### Supplied data ###

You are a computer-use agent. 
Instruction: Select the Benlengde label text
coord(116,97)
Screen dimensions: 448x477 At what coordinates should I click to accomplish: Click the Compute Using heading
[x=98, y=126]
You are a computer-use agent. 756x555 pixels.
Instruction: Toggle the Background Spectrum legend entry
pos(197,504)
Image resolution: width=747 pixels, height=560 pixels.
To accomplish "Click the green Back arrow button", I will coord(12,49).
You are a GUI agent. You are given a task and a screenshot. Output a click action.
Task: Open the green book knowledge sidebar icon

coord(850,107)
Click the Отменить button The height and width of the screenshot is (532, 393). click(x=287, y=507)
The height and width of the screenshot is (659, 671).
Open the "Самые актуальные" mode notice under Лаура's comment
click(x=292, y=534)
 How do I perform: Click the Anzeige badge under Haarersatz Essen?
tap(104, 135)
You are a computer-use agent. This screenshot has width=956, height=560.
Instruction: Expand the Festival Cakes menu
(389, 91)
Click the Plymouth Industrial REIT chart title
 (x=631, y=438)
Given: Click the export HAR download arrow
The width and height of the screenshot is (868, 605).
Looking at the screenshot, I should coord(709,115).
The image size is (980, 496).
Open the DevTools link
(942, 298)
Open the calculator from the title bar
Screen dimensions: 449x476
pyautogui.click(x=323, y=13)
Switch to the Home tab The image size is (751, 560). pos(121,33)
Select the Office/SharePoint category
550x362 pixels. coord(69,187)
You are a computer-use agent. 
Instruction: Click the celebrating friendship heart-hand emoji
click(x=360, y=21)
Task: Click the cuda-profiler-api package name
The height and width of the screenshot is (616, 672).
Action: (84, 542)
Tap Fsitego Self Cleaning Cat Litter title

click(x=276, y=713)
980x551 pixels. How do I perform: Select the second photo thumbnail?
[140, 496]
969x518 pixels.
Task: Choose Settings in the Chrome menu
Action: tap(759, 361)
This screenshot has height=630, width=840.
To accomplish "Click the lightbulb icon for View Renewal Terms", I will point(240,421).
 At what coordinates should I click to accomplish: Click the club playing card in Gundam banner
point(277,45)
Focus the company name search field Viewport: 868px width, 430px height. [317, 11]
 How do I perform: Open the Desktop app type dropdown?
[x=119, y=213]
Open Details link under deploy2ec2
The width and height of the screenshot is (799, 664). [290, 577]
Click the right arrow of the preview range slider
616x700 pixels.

###

Out of the entries above, write out only the lines between the line holding "Task: Open the" and the line holding "You are a computer-use agent. This", inclusive, each exactly as given.

**Solution for this task:**
Task: Open the green book knowledge sidebar icon

coord(850,107)
Click the Отменить button The height and width of the screenshot is (532, 393). click(x=287, y=507)
The height and width of the screenshot is (659, 671).
Open the "Самые актуальные" mode notice under Лаура's comment
click(x=292, y=534)
 How do I perform: Click the Anzeige badge under Haarersatz Essen?
tap(104, 135)
You are a computer-use agent. This screenshot has width=956, height=560.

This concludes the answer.